**読む文章:**
整形外科医 今泉佳宣

 日本における死亡原因の上位三つを知っていますか? 2015年の厚生労働省の報告によると、3位は肺炎で、2位は心臓疾患です。そして1位は悪性新生物、いわゆるがんです。医学の進歩により、がんの治療成績も向上しているのですが、昔も今も恐ろしい病気であることに変わりはありません。

 がんの治療を難しくする要因の一つが転移です。転移とは、初めにがんのできた部位(臓器)と違うところに、がん細胞がすみついてしまう状態を言います。転移を生じやすい部位は肺、肝臓、脳そして骨です。がんが骨に転移した場合、整形外科医は内科など他の科の医師と協力して治療にあたります。

 骨への転移の多いがんは乳がん、肺がん、前立腺がんや多発性骨髄腫などが挙げられます。胃がんや大腸がんといった消化器系のがん、頭頸部(とうけいぶ)のがんは比較的少なく、肝臓がんや腎臓がんはその中間とされています。

 一般的に骨に転移する部位として多いのは脊椎、骨盤、股関節(大腿骨(だいたいこつ))、肩関節(上腕骨)です。がんが骨へ転移すれば、必ず痛みがあると思われがちですが、骨へ転移してもがんが小さければ痛みはありません。

**課題のねらい:**
上にある、がんの骨への転移についての文章の続きを、最後の文のあとから書いてください。

データセットの項目:
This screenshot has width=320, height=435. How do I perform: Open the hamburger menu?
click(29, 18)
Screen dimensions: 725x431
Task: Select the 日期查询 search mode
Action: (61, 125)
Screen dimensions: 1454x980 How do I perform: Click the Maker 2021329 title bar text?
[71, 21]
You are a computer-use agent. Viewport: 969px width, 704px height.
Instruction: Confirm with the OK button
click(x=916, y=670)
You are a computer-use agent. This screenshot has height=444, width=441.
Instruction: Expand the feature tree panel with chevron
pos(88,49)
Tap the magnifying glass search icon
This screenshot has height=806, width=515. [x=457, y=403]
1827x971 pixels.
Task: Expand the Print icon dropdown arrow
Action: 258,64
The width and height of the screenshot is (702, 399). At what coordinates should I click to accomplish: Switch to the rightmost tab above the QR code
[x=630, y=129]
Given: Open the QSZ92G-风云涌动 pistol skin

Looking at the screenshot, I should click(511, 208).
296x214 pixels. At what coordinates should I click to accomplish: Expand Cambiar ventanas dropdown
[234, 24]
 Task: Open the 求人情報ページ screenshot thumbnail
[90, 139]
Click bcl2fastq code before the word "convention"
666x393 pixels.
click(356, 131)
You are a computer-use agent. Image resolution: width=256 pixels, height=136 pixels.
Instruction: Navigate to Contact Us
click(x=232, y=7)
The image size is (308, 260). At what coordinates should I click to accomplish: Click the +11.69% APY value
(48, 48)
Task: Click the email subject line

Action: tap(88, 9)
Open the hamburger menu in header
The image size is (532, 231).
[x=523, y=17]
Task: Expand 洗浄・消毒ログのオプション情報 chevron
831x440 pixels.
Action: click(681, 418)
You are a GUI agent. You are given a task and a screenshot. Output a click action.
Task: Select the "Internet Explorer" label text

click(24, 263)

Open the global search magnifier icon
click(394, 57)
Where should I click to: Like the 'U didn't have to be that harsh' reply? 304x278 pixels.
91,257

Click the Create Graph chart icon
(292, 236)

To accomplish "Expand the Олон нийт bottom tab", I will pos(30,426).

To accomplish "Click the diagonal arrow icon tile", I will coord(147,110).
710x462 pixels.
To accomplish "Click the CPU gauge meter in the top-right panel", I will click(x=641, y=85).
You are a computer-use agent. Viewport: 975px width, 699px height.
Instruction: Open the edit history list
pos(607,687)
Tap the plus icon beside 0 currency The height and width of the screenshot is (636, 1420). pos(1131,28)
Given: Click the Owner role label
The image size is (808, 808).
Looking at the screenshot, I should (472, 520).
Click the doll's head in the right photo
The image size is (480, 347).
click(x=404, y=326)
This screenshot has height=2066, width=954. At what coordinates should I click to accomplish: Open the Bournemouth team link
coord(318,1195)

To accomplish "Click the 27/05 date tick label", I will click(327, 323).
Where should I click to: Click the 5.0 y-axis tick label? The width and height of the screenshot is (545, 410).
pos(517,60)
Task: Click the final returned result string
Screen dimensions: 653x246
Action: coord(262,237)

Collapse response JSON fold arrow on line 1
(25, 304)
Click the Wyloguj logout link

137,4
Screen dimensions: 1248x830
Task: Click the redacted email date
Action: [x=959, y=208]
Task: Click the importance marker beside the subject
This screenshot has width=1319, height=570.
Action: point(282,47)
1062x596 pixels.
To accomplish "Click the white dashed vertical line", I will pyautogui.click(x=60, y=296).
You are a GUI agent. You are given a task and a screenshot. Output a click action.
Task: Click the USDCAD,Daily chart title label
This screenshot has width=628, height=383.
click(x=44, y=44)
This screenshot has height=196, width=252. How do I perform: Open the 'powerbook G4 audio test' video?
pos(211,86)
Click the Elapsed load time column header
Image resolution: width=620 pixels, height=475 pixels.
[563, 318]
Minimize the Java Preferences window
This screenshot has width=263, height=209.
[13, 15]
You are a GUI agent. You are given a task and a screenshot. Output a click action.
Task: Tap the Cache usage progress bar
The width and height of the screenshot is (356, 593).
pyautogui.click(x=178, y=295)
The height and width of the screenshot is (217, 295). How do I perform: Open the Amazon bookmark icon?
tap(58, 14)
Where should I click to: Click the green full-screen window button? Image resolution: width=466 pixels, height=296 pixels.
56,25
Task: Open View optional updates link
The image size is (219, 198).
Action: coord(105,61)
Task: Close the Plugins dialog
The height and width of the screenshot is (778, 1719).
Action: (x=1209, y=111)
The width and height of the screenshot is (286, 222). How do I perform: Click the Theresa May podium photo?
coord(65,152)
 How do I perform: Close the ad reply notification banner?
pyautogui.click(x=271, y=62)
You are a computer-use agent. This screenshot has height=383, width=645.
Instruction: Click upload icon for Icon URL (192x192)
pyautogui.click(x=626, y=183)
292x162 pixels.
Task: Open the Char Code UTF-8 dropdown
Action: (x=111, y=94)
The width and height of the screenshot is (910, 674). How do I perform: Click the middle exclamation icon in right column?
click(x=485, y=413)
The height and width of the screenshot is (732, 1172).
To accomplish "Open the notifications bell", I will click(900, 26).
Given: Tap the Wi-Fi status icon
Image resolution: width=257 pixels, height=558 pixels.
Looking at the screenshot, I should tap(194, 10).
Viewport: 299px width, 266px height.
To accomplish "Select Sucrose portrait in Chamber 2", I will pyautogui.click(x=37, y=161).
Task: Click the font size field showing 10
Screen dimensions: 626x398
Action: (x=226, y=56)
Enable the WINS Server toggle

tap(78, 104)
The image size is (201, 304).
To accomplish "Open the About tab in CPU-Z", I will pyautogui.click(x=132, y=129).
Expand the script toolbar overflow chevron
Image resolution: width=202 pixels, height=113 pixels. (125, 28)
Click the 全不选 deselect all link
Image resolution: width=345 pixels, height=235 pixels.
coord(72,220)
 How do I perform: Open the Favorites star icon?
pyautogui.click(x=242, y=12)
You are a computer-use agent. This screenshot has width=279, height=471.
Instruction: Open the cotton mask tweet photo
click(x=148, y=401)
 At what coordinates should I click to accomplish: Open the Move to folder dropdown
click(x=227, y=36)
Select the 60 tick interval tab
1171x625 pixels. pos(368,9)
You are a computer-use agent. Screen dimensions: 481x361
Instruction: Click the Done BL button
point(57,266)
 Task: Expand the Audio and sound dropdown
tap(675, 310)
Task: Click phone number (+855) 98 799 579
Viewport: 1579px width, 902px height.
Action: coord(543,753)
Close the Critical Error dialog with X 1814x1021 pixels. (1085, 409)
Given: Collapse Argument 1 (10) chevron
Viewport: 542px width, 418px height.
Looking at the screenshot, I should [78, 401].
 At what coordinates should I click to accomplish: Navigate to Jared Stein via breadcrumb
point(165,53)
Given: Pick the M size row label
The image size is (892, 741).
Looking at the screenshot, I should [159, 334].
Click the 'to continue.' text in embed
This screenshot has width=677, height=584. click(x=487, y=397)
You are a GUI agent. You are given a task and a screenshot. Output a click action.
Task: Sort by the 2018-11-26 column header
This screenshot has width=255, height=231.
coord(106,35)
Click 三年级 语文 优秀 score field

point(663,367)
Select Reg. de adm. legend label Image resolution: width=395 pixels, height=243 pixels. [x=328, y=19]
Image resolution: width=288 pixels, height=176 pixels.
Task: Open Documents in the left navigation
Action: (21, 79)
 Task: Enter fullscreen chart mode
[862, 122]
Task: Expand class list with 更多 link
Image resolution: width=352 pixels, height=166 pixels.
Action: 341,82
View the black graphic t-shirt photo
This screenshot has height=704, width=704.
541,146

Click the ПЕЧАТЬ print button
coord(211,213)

**課題への答え:**
 骨へ転移したがんが見つかるパターンには、二通りあります。一つは原発巣と言われるもとのがんが診断された状態で、骨への転移がないかどうかを調べて見つかる場合です。もう一つは、腰や背中、あるいは股関節や肩関節に痛みを感じて整形外科を受診した時に、たまたまがんの骨への転移が見つかることがあります。

 後者の場合、患者さんは自らががんを患った状態であることを全く知らないため、医師もがんが骨へ転移していることを、告知すべきかどうかの判断に迷うことがあります。検査で原発巣を診断した後、最終的には骨への転移を告知する場合が多いのですが、その場合には、患者さんの精神状態にもできるだけ配慮します。

 骨に転移したがんの治療は、通常のがん治療と同じです。抗がん剤による化学療法や放射線療法、手術を組み合わせて行います。脊椎に転移して脊髄まひを生じている場合や、大腿骨など下肢の骨に転移して骨折を生じ、歩くことができない場合には、手術療法を優先しますが、手術よりも化学療法や放射線療法が行われることが多いです。患者さんが高齢であったり、多発性に骨への転移を生じている場合には、積極的な治療を諦め、できるだけ痛みなどの苦痛を取り除く、緩和ケアが行われることもあります。

 かつては、がんが骨に転移したら諦めるしかないと言われていました。今でも治療が難しいことには変わりありませんが、適切な治療を行うことで、痛みなどの症状が軽快し、生活の質を改善させることが可能な事例もあります。